# 2016 Burton Lexa



## Simon Birch

Maybe look at Rome Madisons or the women's Katanas, I have the male version of both sets and I never had a problem with my toe straps coming off except after a wipe out heh.


----------



## qc89sc

Maybe try to fit men toe strap from cartel or Malavita


----------



## neni

Frankenbindings...
Only replace the toe cap (two screws fix them to strap and ratchet; I'd assume you could put any other toe cap which fits your boot there). Or replace the entire toe strap. IIRC, e.g. NOW straps are compatible.


----------



## AmberLamps

Just buy some of the old "get a grip" toe straps. They are the best toe straps ever made, not sure why they changed them.


----------



## Phedder

AmberLamps said:


> Just buy some of the old "get a grip" toe straps. They are the best toe straps ever made, not sure why they changed them.


This. Had a gondola attendant ask me where I got mine, he just brought new cartels and loves the binding but hates the toe cap, another customer for fixmybinding.com


----------



## collectingpennies

AmberLamps said:


> Just buy some of the old "get a grip" toe straps. They are the best toe straps ever made, not sure why they changed them.


I actually went and bought the gettagrip ones. They work way better than the redesigned toe caps! I went riding yesterday and I had zero worries about my toe caps slipping off or anything all day. It made a big difference in my riding. I was more confident to charge now. I used to worry about my toe caps and would check on them mid run. That got annoying really fast. With the gettagrip caps... I didn't have to do that. I agree... I don't know why Burton would have changed that design. They probably did to be more modern... this is a huge design flaw imo.


----------



## byebyeblackbird

Not sure if you already got new boots... I made the mistake of buying 32 boots without trying them on the bindings also. The shop ended up shaving down the sides of the boot - doesn't impact any performance. 32 soles seem to have just a lot of... sole on the sides. Take the boots to a shop and have them shaved down a little. Also, I'm not sure if you are saying the toe strap is sliding off or just not fitting. Sounds like you already solved the problem with AmberLamps suggestion. But I thought the toe straps fitted oddly too until I unscrewed it and readjusted the position. Either way, agree that 32 boots and Burton bindings were not a good combo! (I had both scribe on lexa, both same problems...)


----------



## Triple8Sol

Sounds like you need to make some adjustments. The ZF1 has the same toe box shape as my gf's Vapens. I ha to set the toe strap up differently on her new 2017 Lexas vs her 2015 Lexas. I had to move the ladder strap to the notch (on underside of base) that is furthest out.
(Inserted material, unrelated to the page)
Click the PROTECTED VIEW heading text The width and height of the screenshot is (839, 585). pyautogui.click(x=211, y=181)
Because it's a size 5.5 boot in a Small binding, I then had to move the highback forward to push the entire boot forward. Lastly I had to run the disc with the mounting screws furthest forward, to push the entire binding back and re-center the boot over the board. Hope that makes sense...


----------



## collectingpennies

byebyeblackbird said:


> Not sure if you already got new boots... I made the mistake of buying 32 boots without trying them on the bindings also. The shop ended up shaving down the sides of the boot - doesn't impact any performance. 32 soles seem to have just a lot of... sole on the sides. Take the boots to a shop and have them shaved down a little. Also, I'm not sure if you are saying the toe strap is sliding off or just not fitting. Sounds like you already solved the problem with AmberLamps suggestion. But I thought the toe straps fitted oddly too until I unscrewed it and readjusted the position. Either way, agree that 32 boots and Burton bindings were not a good combo! (I had both scribe on lexa, both same problems...)
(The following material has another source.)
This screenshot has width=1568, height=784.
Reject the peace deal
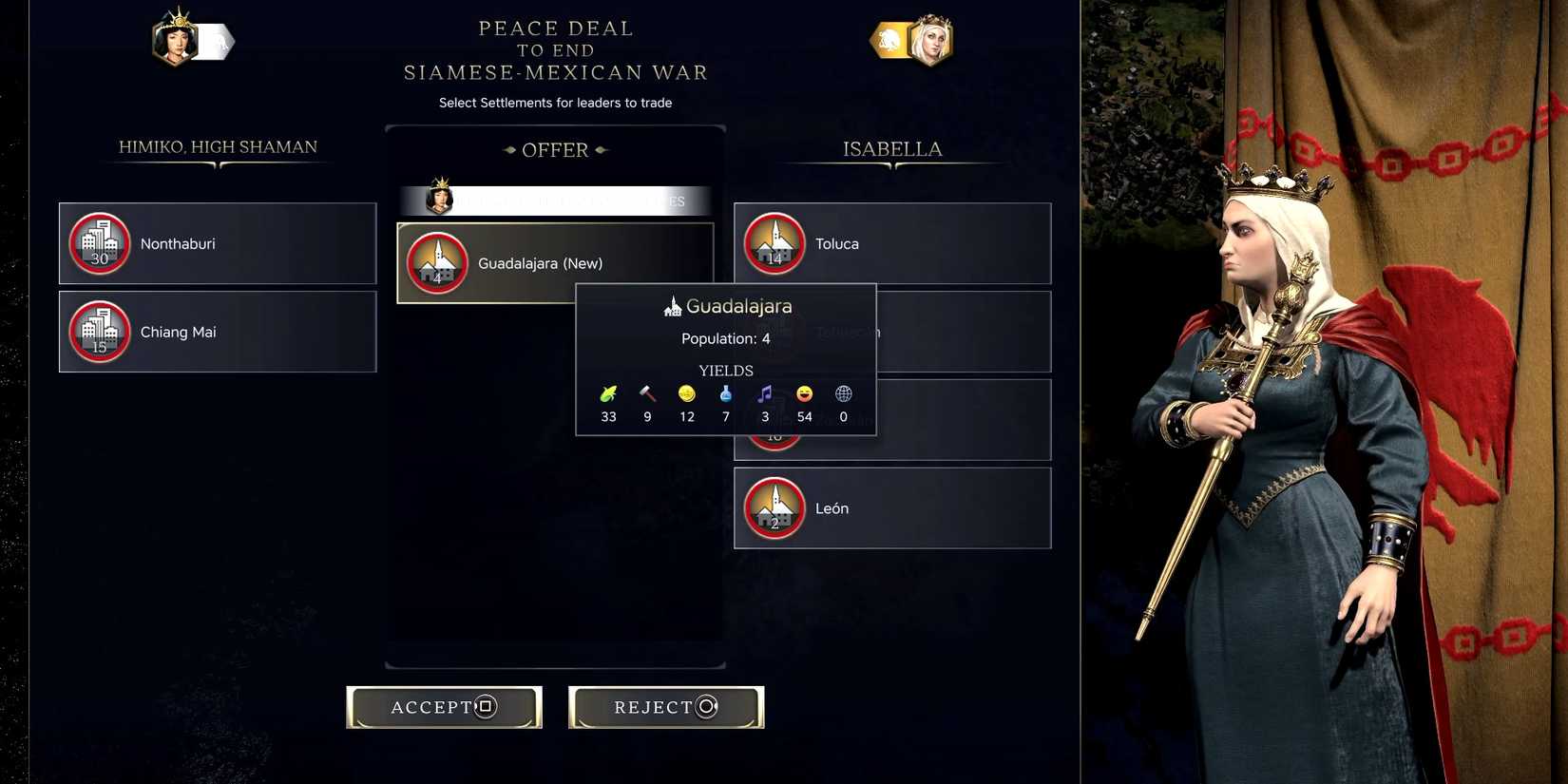666,707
I did get new boots... I got 32 boots in size 5. That is really interesting what you said about soles to have a lot of soles on the sides. I never actually noticed that. I would need to check more into that. I meant like the toe caps would slip off like it didn't have enough grip onto my boot to stay while I do hard charging runs. I got gettagrip toe caps. So far, they work much better than the original ones. No slipping off and it seems to fit better. 


Triple8Sol said:


> Sounds like you need to make some adjustments. The ZF1 has the same toe box shape as my gf's Vapens. I ha to set the toe strap up differently on her new 2017 Lexas vs her 2015 Lexas. I had to move the ladder strap to the notch (on underside of base) that is furthest out. Because it's a size 5.5 boot in a Small binding, I then had to move the highback forward to push the entire boot forward. Lastly I had to run the disc with the mounting screws furthest forward, to push the entire binding back and re-center the boot over the board. Hope that makes sense...


I actually don't use the ZF1 now since I got a new pair of 32 boots. I got size 5 boots and use a Small binding. Currently, my ladder strap is at the hole next to the furthest hole. My highback is set parallel to the board... my forward lean is set at f2. I think my disc is set up the same way as your gf's.


----------